Le XVIIIe siècle est en Europe le siècle de la croissance. Le continent connaît une poussée démographique, l’agriculture voit sa production augmenter (même si l’on ne peut parler de « révolution agricole ») et le commerce maritime international se développe faisant de ce siècle l’époque d’une première forme de mondialisation. Cette croissance aboutira en Angleterre à la naissance de la révolution industrielle vers 1760, révolution qui ne touchera le continent qu’au cours du XIXe siècle.

L’essor économique

La croissance de la population

L’Europe du XVIIIème connaît un début de bouleversement économique essentiellement lié à un bond démographique. Ces transformations affectent principalement l’agriculture, le commerce et l’industrie.
En France, le taux de natalité reste élevé mais la mortalité diminue (allongement de l’espérance de vie), accroissant ainsi la population. Si la France plafonnait pendant longtemps aux alentours de 20 millions d’habitants, en 1789 elle en compte 26.
Selon des estimations, l’Europe serait passée, entre 1700 et 1800, de 92 à 145 millions d’habitants.
Pourtant, il ne s’agit pas de révolution démographique dans la mesure où cette poussée démographique s’opère dans des structures presque inchangées (âge du mariage tardif, natalité forte, etc.).
La principale raison de cette révolution démographique serait, non pas l’amélioration des soins thérapeutiques, mais une amélioration des conditions météorologiques, entraînant un accroissement des rendements céréaliers et l’espacement et diminution des épidémies.

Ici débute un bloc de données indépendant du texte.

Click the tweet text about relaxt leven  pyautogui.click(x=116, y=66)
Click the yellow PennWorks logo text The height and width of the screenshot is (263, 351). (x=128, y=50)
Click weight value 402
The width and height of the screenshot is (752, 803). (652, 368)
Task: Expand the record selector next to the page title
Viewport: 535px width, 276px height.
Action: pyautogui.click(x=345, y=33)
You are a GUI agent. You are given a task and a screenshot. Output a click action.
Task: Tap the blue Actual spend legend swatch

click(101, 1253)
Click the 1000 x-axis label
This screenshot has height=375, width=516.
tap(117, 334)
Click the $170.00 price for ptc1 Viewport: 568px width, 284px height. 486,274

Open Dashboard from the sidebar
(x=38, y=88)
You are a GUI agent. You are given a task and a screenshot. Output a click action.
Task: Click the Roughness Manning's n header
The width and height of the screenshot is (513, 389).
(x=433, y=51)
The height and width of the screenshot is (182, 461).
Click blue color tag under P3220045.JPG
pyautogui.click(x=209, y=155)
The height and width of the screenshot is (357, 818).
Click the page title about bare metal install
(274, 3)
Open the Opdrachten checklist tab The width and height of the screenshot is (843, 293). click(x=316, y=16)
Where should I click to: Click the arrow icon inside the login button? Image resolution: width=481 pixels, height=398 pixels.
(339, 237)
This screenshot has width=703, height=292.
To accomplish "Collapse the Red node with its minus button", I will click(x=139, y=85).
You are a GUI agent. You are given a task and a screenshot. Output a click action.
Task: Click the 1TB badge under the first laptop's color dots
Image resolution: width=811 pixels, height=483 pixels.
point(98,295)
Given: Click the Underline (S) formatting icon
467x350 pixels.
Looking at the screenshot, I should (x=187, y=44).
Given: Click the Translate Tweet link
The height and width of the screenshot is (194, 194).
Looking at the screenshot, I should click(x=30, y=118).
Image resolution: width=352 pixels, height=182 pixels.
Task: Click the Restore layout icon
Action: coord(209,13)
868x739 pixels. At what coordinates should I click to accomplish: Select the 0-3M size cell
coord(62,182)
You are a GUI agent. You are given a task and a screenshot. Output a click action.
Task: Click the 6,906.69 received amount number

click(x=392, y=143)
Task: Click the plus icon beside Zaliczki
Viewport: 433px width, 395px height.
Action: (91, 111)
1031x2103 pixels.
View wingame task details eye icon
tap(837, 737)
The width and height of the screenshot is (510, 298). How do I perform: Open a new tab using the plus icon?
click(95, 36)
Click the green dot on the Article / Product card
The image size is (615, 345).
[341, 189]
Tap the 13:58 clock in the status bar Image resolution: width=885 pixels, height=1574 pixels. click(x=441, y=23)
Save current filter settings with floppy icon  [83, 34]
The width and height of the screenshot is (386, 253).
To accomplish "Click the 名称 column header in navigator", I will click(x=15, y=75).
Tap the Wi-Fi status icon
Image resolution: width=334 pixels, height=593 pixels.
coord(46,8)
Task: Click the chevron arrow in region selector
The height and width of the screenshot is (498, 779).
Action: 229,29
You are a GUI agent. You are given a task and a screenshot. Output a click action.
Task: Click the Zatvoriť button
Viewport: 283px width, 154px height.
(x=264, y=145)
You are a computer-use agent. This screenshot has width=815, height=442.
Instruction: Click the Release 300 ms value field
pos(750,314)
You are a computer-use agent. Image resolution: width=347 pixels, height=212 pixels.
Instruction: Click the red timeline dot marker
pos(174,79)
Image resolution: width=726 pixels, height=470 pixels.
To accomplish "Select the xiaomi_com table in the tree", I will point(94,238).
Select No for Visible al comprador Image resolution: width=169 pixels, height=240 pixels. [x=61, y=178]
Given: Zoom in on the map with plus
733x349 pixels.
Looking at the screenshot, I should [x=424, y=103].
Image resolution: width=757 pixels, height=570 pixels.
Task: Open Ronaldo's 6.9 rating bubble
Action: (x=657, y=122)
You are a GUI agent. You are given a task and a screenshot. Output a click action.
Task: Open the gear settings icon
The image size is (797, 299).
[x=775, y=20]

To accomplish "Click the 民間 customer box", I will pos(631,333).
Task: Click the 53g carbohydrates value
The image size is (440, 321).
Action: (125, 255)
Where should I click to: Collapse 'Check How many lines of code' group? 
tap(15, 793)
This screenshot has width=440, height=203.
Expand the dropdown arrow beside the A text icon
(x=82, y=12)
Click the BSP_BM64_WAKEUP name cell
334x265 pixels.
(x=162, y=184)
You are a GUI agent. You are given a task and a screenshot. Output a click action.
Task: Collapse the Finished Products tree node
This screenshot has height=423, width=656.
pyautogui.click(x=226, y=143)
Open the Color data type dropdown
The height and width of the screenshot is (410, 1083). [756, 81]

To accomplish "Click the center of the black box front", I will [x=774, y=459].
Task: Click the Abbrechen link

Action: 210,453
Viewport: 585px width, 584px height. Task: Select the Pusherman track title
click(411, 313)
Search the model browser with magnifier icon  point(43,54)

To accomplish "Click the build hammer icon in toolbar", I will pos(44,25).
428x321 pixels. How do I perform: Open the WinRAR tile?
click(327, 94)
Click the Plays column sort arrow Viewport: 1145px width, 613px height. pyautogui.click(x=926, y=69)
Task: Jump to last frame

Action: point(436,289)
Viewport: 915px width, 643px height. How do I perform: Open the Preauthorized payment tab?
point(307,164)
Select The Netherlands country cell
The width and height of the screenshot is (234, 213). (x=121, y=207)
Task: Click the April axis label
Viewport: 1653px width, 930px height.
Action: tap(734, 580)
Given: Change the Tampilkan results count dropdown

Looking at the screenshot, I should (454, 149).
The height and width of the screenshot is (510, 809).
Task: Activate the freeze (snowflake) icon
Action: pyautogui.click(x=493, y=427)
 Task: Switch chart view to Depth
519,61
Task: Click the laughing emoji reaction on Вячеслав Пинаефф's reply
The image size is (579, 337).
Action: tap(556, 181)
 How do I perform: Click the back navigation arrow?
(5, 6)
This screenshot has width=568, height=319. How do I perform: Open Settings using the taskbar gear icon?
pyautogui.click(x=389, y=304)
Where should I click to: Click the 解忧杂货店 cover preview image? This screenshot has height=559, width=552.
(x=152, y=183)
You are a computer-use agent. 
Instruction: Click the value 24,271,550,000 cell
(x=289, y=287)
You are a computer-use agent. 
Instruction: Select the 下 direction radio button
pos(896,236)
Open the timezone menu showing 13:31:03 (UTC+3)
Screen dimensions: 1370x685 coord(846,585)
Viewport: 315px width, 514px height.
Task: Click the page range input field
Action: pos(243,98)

La lente évolution de l’agriculture

De nouvelles cultures se développent (maïs, pomme de terre, légumes secs, riz, vigne). Le sol est enrichi grâce à la culture du navet et des légumineuses fourragères. L’accroissement des rendements étant lent face à la montée de la demande (les outils agricoles n’ont pas fondamentalement changé), de nouvelles terres sont mises en culture.
Cette évolution bénéficie de soutiens de théoriciens et praticiens (Jethro Tull, Genovesi, Arthur Young, lord Townshend…) qui améliorent les techniques agricoles. L’agronomie est à la mode dans de nombreux pays, dont la France, l’Italie, l’Espagne et l’Allemagne. Cependant, les améliorations apportées ne bénéficient alors qu’à un petit nombre de grands propriétaires. On assiste enfin à la naissance de l’individualisme agraire (mouvement des enclosures) qui transforme peu à peu l’agriculture de subsistance en une agriculture capitaliste.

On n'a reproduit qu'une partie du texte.